Bit of a surprise market reaction for me this morning especially with the current geopolitical news. The indices are still valid from the levels I have posted last week, with the S&P now retesting the breakout zone, and the Dow and Russell 2000 moving as expected and still above interim support. I have maintained that the market sees red days not on Covid news, but on the US China trade deal news. Well, we saw another escalation with people already dubbing this the new cold war. The US has apparently ordered the closure of the Chinese Consulate General Office in Houston which has angered Beijing. Retaliation is expected. To my surprise, markets are still up even if only slightly. The Dollar did not get a safe haven bid, nor did we see the Japanese Yen pairs drop (money flowing into the Yen). Market does not really care about this, or does not see it as a big deal. Keep tabs on this because perhaps it eventually weighs in afterwards. To me this indicates that there is no phase 1 trade deal coming. The theme for the week and next remains earnings. Today after market hours, we have Microsoft and the much anticipated Tesla earnings.
Tesla Tesla Tesla. Where do I even start. One of those companies that has divided the investing and trading community for years. We all know about the famous fund managers who have shorted Tesla. This has also led to Elon Musk blatantly attempting to create a short squeeze to take the shorts out. Through his tweets, he one time tweeted about the Saudi’s were coming in to buy a large chunk of Tesla. Didn’t happen. SEC did nothing. Tesla’s issue was a cash problem. A few months back, I did say if I was part of the Tesla management team, I would try to create this short squeeze in order to raise the price of the stock in order to get financing done to raise cash. That is exactly what happened.
Tesla has divided investor sentiment due to its earnings. The company has only had 4 profitable quarters since 2010 and not a single year of annual profitability. Today’s earnings could see Tesla achieve a year of annual profitability… a requirement needed to join the S&P index. If this occurs, it means tons of passive investment ETFs would be required to purchase billions of dollars in Tesla shares.
So far the Tesla move has been astounding with a 56% move over the past month. The question is who has caused this?
There are two possibilities…with the second one being the reason for major clappage if earnings come out worse than expected.
The first possibility is fund managers have been buying because they want to purchase growth stocks. Covid will pass over, and these companies will continue growing to a point where they will be making consistent earnings in order to pay out dividends. I am not sure of many prudent fund managers ‘chasing’ this stock at these price levels. Sure, a lot of fund managers and analysts have said the stock will hit $2000 or higher…but you need to remember most of them have entered their positions long before this run up.

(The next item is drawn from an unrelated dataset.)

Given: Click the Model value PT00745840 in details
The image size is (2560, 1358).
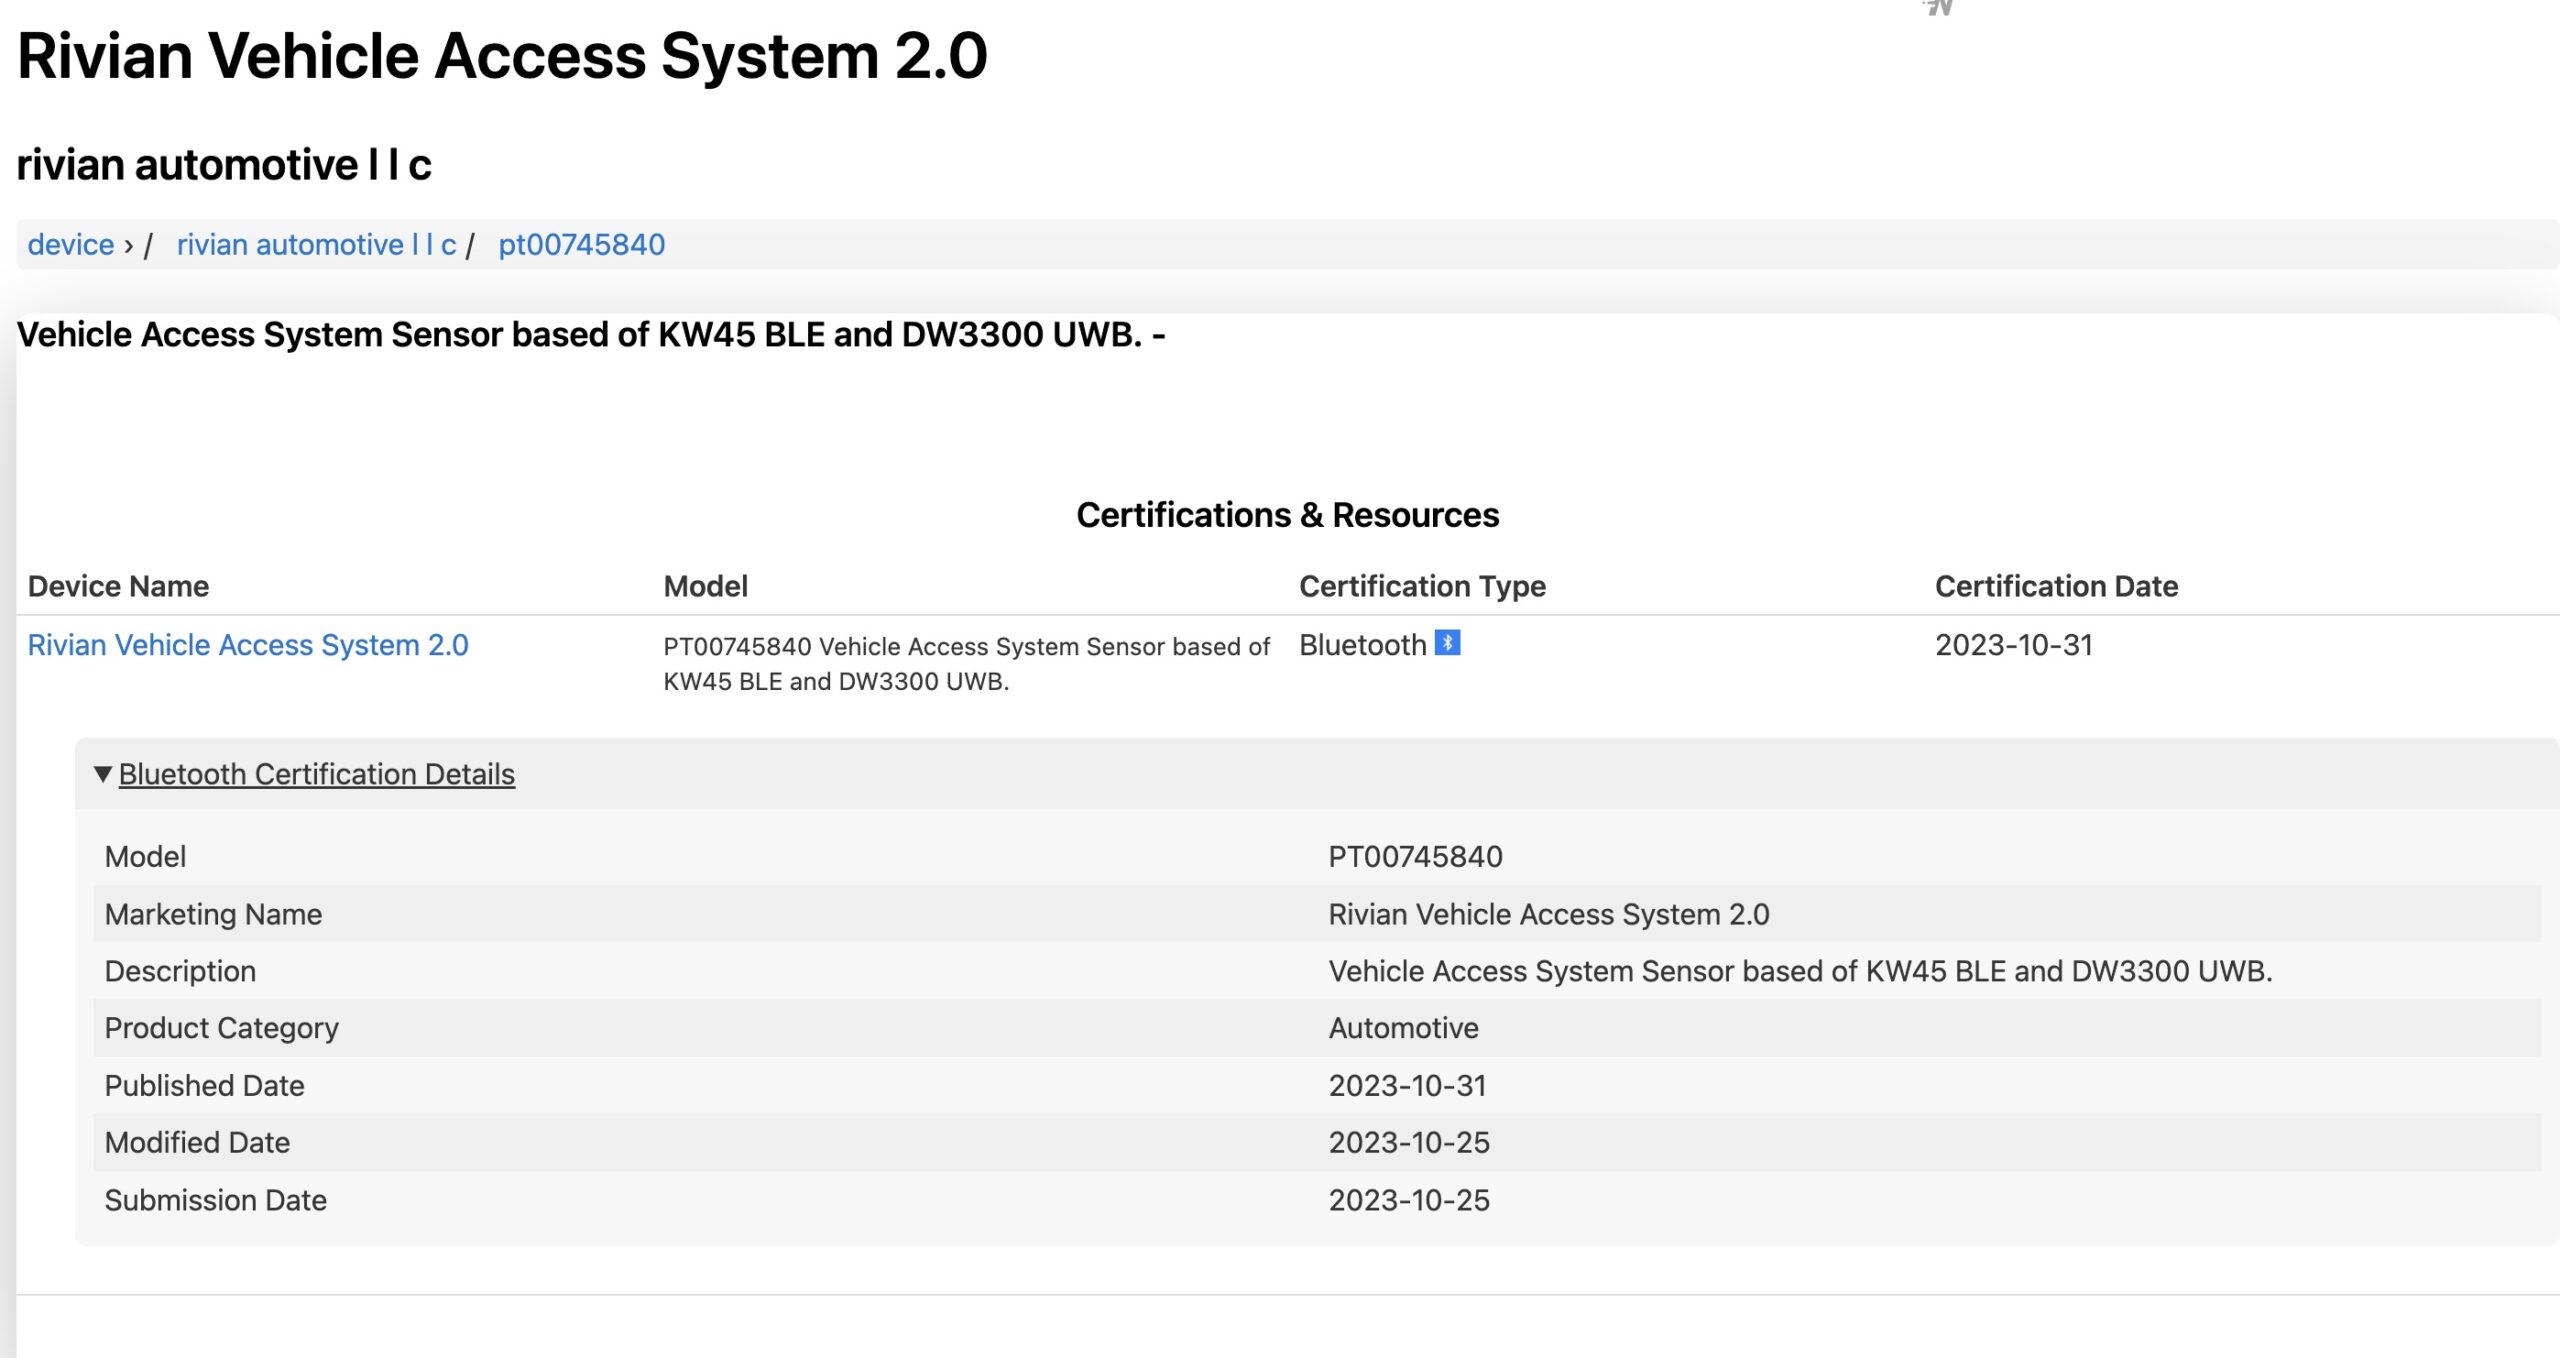Looking at the screenshot, I should coord(1416,856).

The second possibility is the retail crowd. The Robinhood traders. It wasn’t too long ago when I would venture into my local Starbucks and hear the millennials talking about how their 1 or 2 shares of Amazon would make them rich. Tesla is seen as that new wealth creating stock. Seriously, a lot of US traders have used their stimulus checks to open trading accounts. There was even news that Robinhood traders held around 458,000 shares of Tesla cumulatively.
Now if we assume the majority of those trading this stock are the retail crowd….they might not know much about market dynamics BUT they do know that a bad earnings print would likely lead to a downfall so it is best to sell the stock. On Monday, I spoke about earnings already being priced into Netflix stock. We have seen the same with Logitech yesterday. Has this Tesla rise been pricing in Tesla’s earnings? AND their first annual year of profitability? A lot rests on this, and if we get a bad print…expect some serious clappage.

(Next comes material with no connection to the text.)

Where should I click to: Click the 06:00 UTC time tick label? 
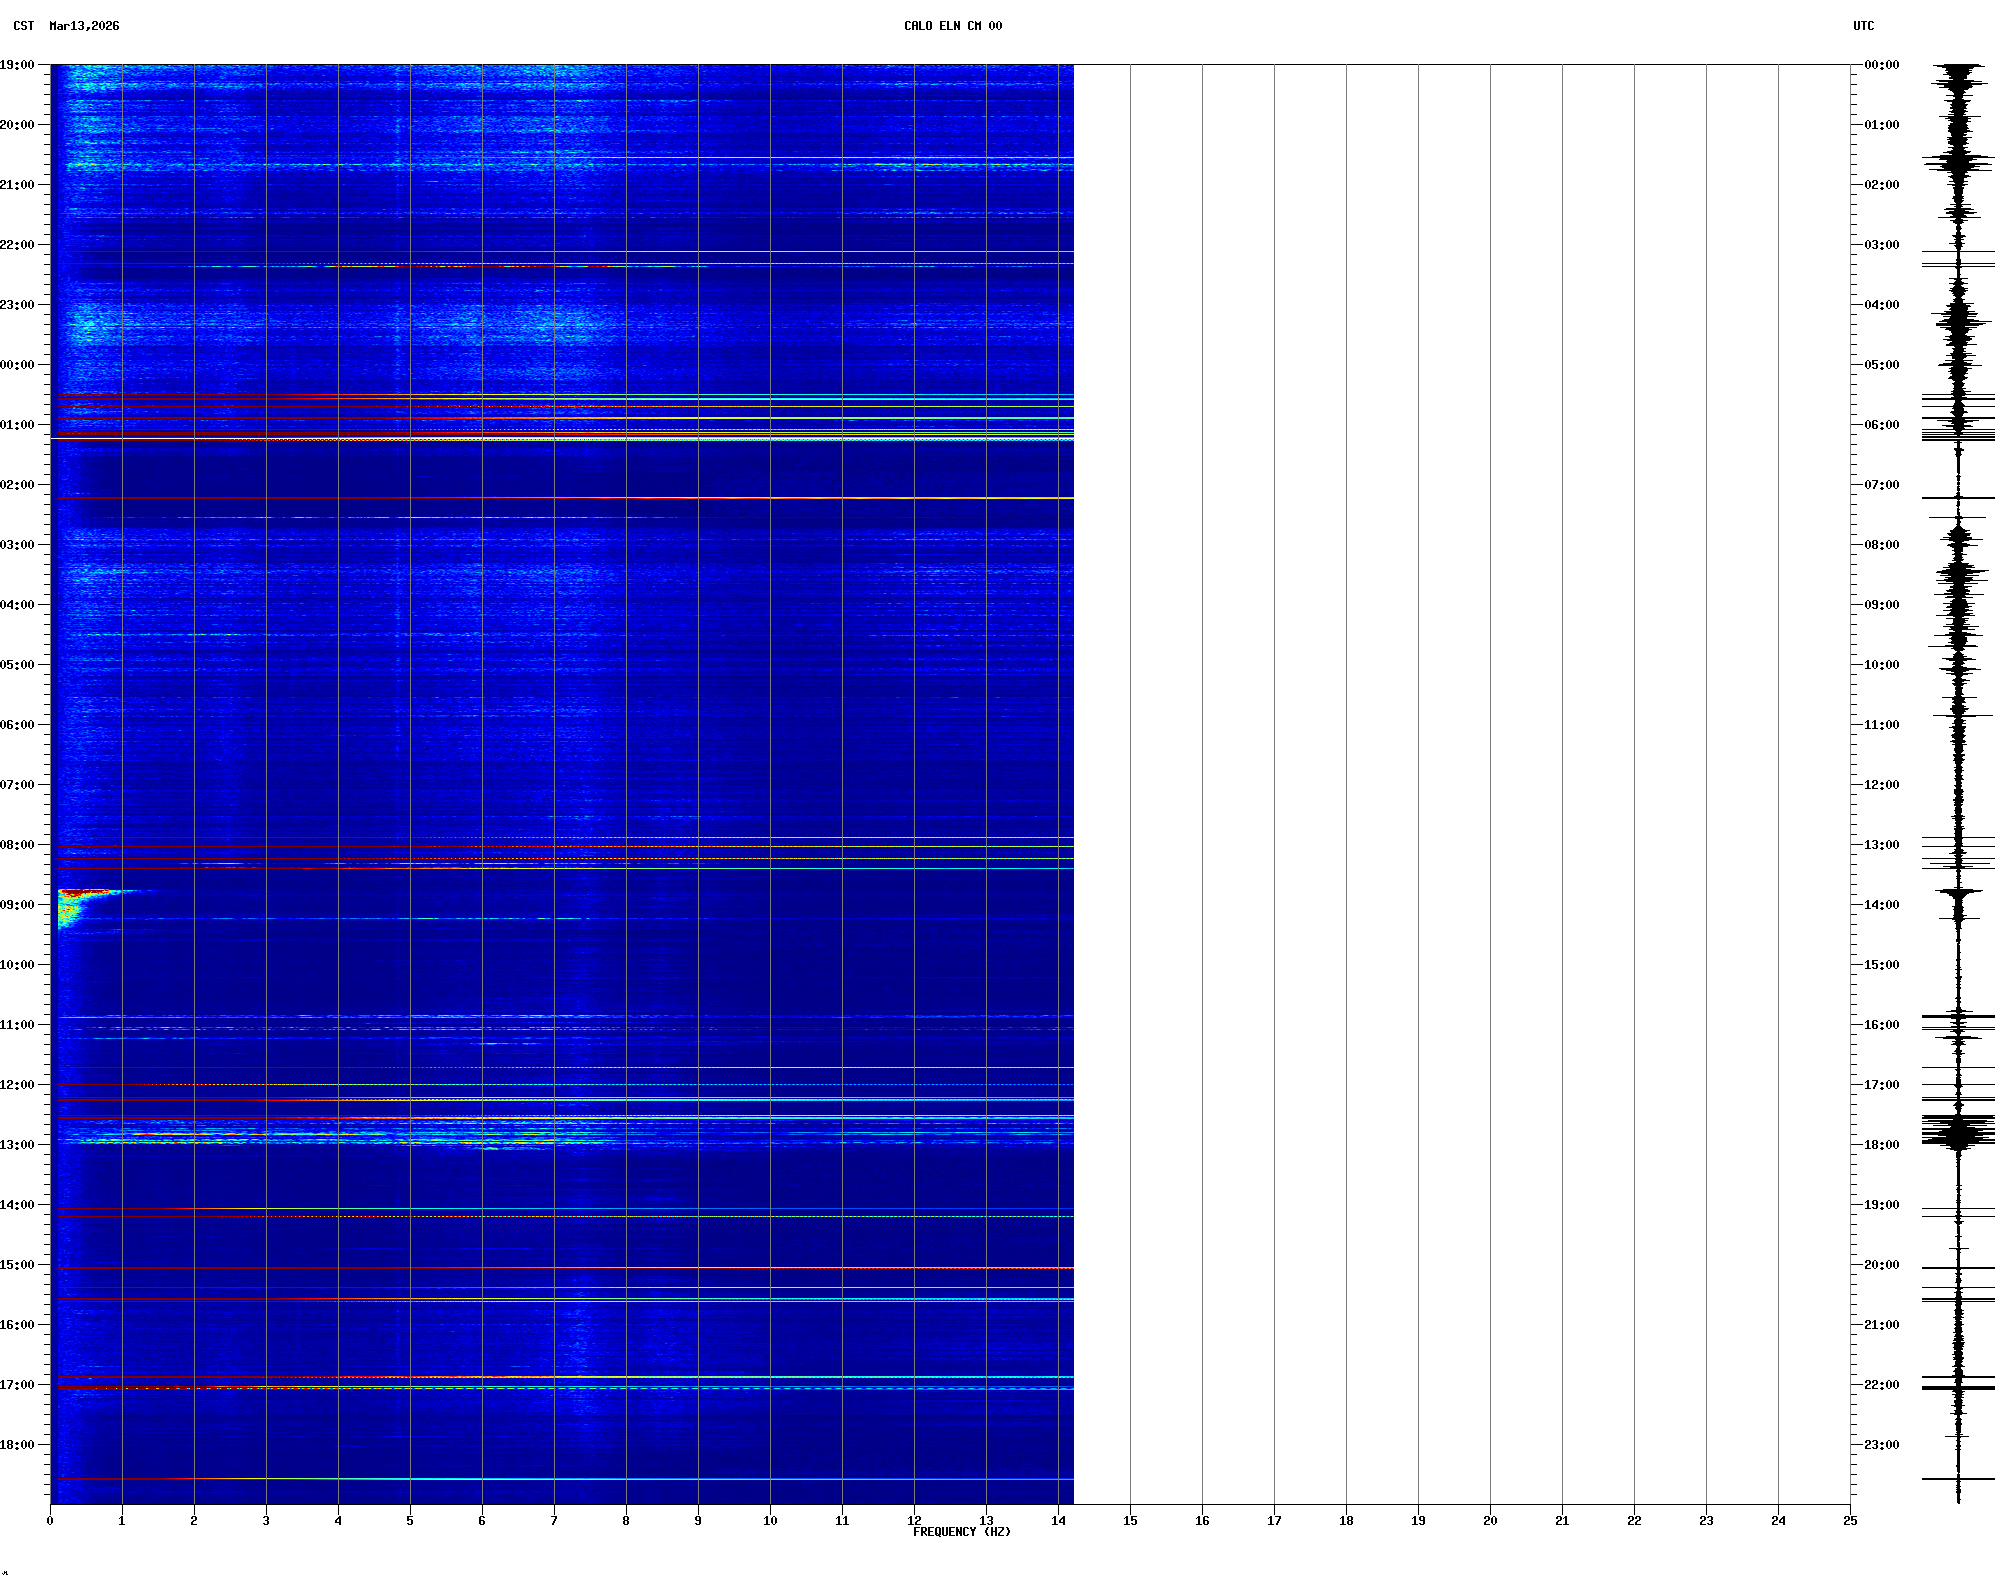[1881, 425]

In terms of the chart there are a few levels to work with even on this rocket of a move. Let’s get the two extremes out of the way first. Previous highs are 1794.99 and the MAJOR support level is down at the 950 zone. Although you can use 1000 too since it is a psychologically important number. The area of recent concern is 1475. Possibility of a double top pattern forming if we get a close below this level. The 1308 zone is where a shift of the trend could occur. This zone is the higher low we are working with in the uptrend. As long as price remains above this level, we are in an uptrend. If Tesla spikes up and closes above previous highs, then we would have a new higher low to work with at the 1475 zone.
But as of now, there is a possibility that bad earnings could see the stock slammed especially there will be a lot of the Robinhood crowd. I have spoken about traps in the past. Experienced institutional traders know there are a lot of new traders out there. We have seen them try to shake the weak hands of the newbies by making price pull up to the retest zones after a large move (which is normal) and we have seen the retests move a bit deeper into support in order to hunt stop losses. Tesla stock would be prime for this due to the number of new traders in the stock. We shall watch and see after hours how Tesla reacts. A sell off could have repercussions for the Nasdaq index when we re-open tomorrow.